* _Your assignment_: I need an exact copy of the lines from the one containing "Viewport: 1185px width, 762px height." through the end of the records, without any pictures.

* _Record excerpts_:
◇ ◇ ◇ ◇

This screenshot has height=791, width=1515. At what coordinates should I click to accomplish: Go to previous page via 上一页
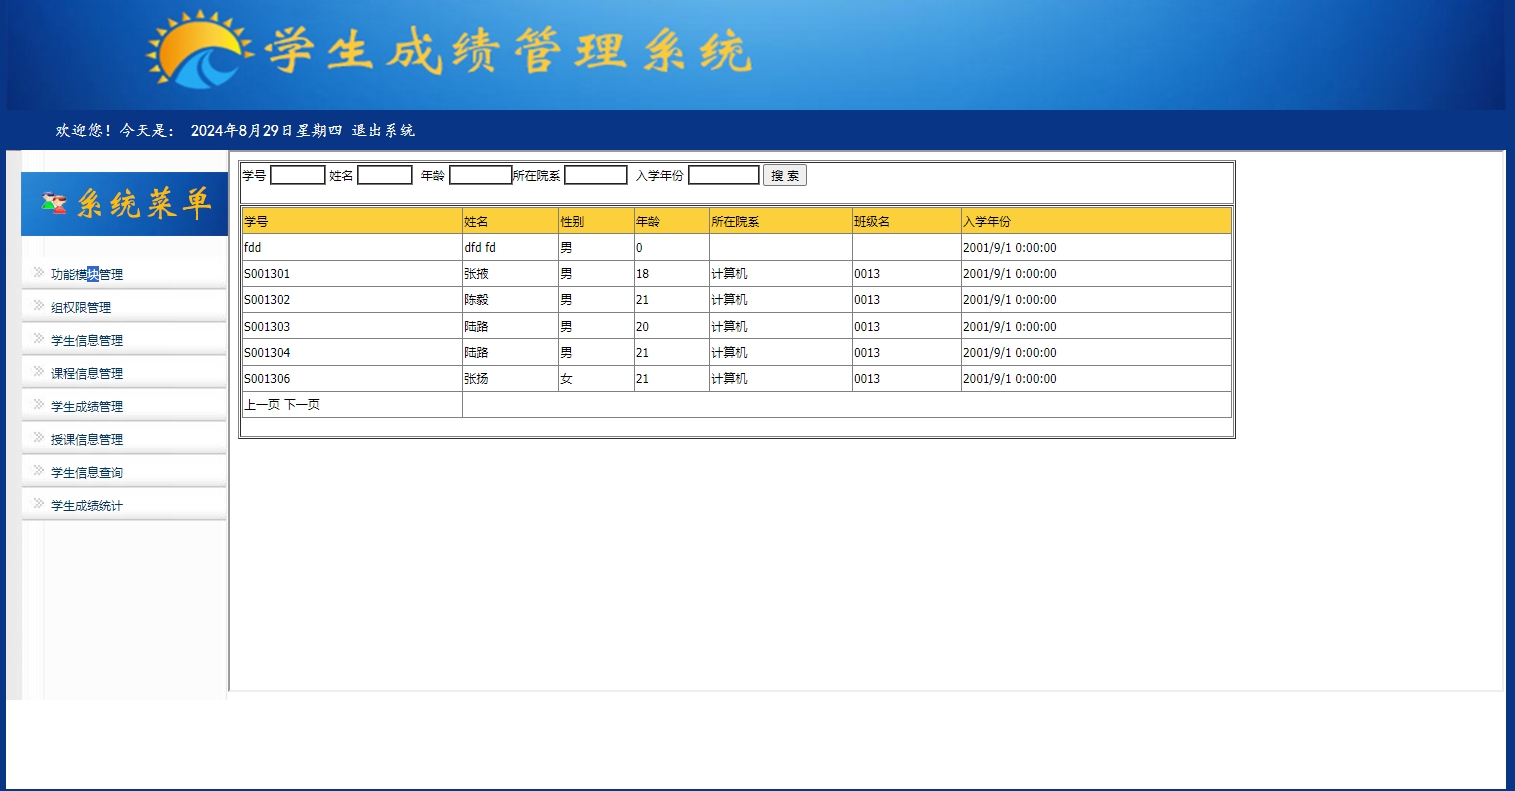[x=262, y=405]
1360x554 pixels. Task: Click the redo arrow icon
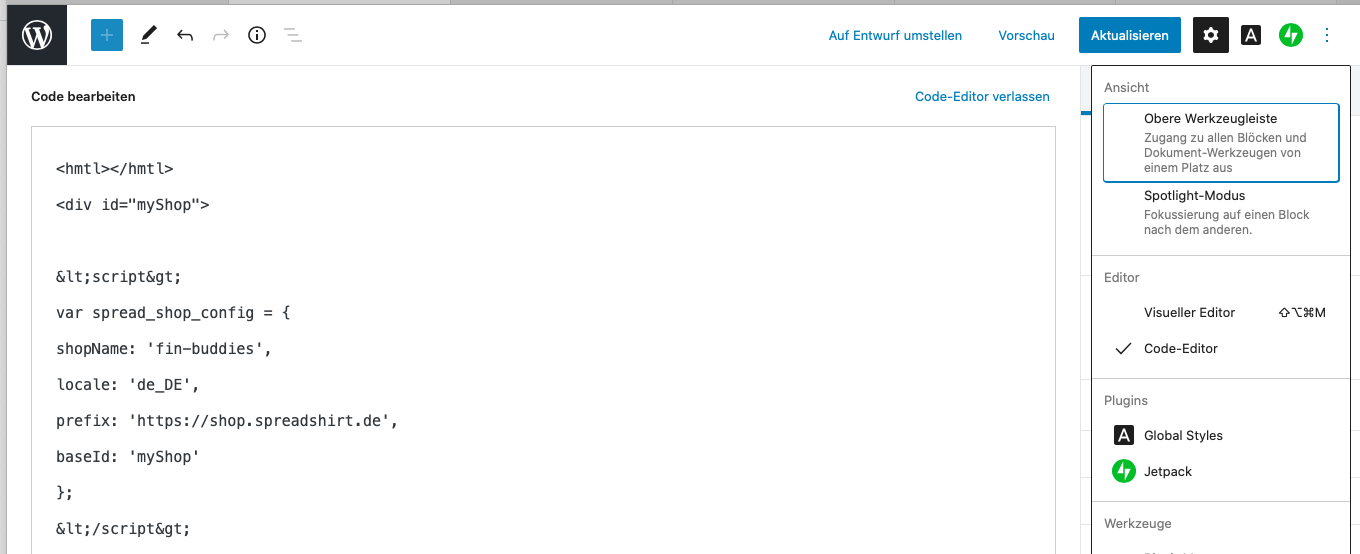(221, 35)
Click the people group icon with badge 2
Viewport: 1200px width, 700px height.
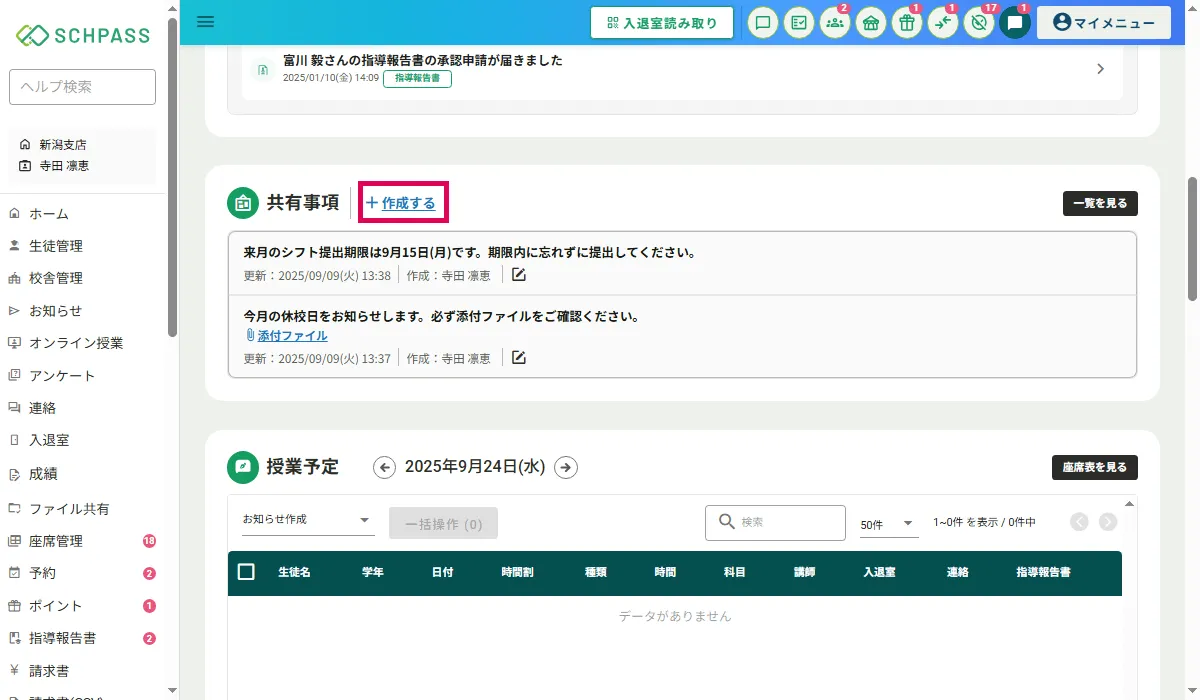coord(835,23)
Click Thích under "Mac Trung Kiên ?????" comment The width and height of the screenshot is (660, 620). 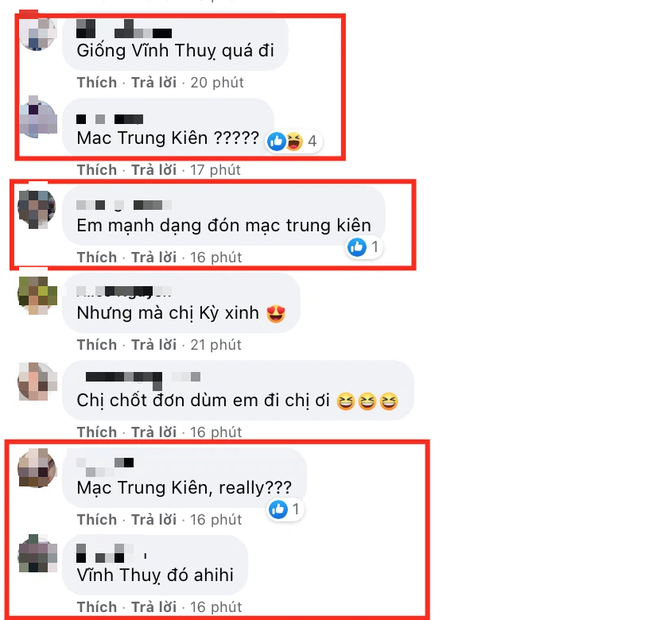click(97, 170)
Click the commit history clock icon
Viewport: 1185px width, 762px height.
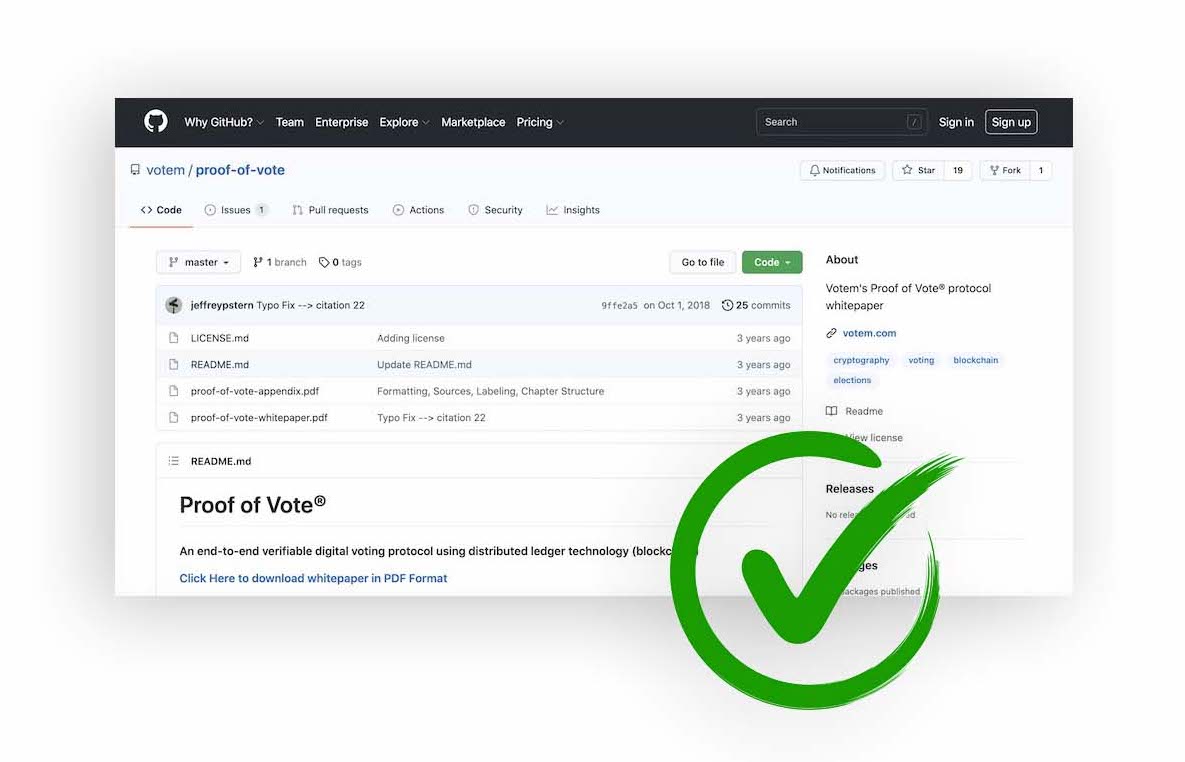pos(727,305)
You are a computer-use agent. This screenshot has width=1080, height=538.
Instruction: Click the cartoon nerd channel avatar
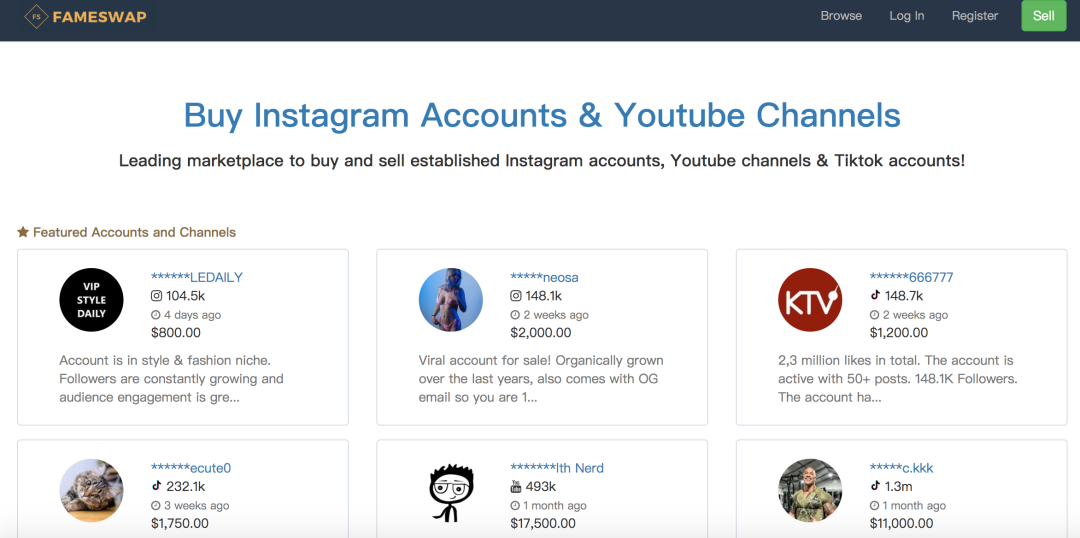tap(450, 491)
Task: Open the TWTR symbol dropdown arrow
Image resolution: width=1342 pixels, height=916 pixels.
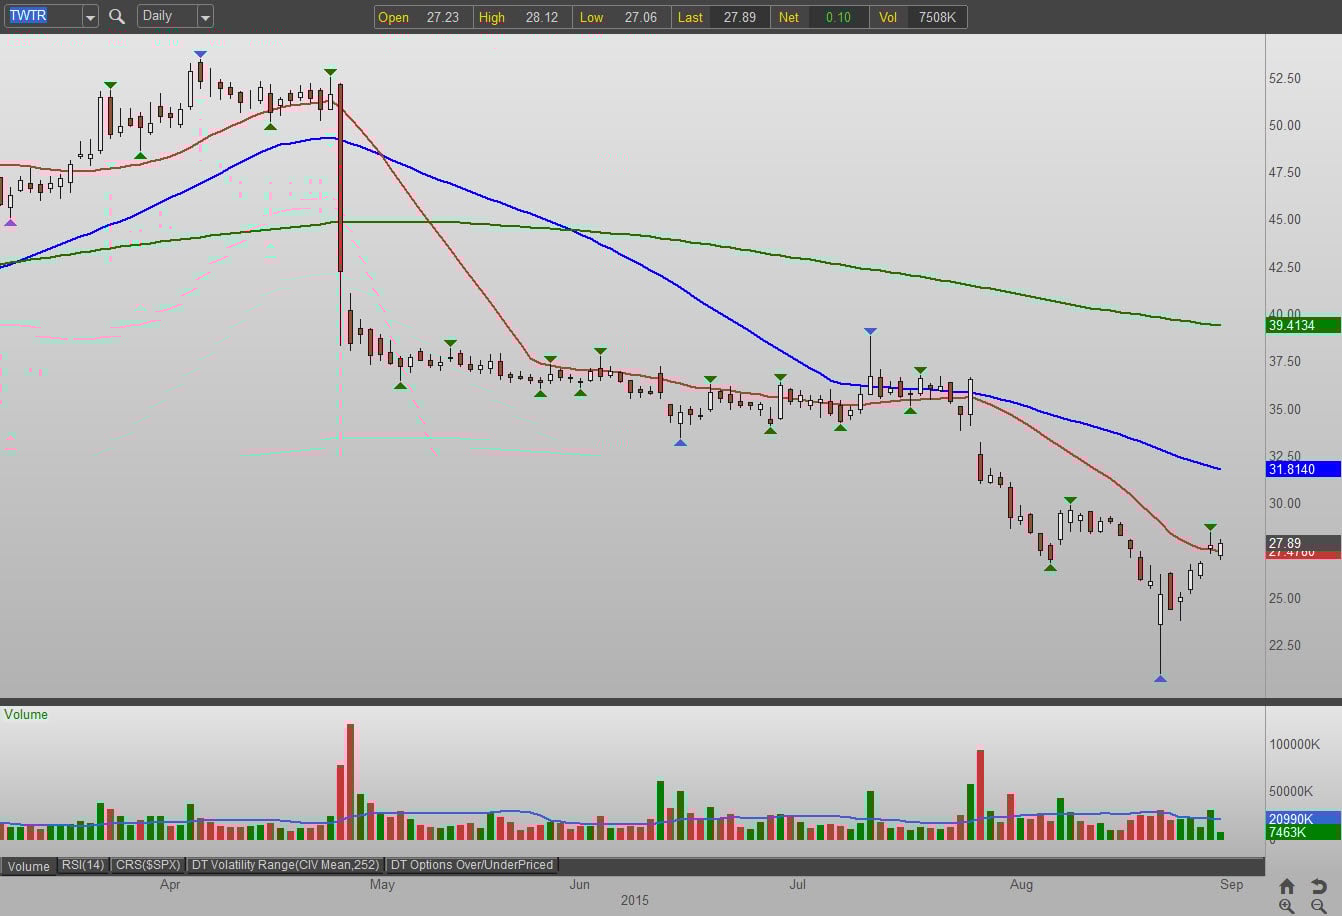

◇ ◇ ◇ ◇

* _Result_:
Viewport: 1185px width, 762px height.
pos(727,305)
You are a computer-use agent. This screenshot has width=1080, height=538.
Instruction: Click the cartoon nerd channel avatar
tap(450, 491)
Task: Open the TWTR symbol dropdown arrow
Image resolution: width=1342 pixels, height=916 pixels.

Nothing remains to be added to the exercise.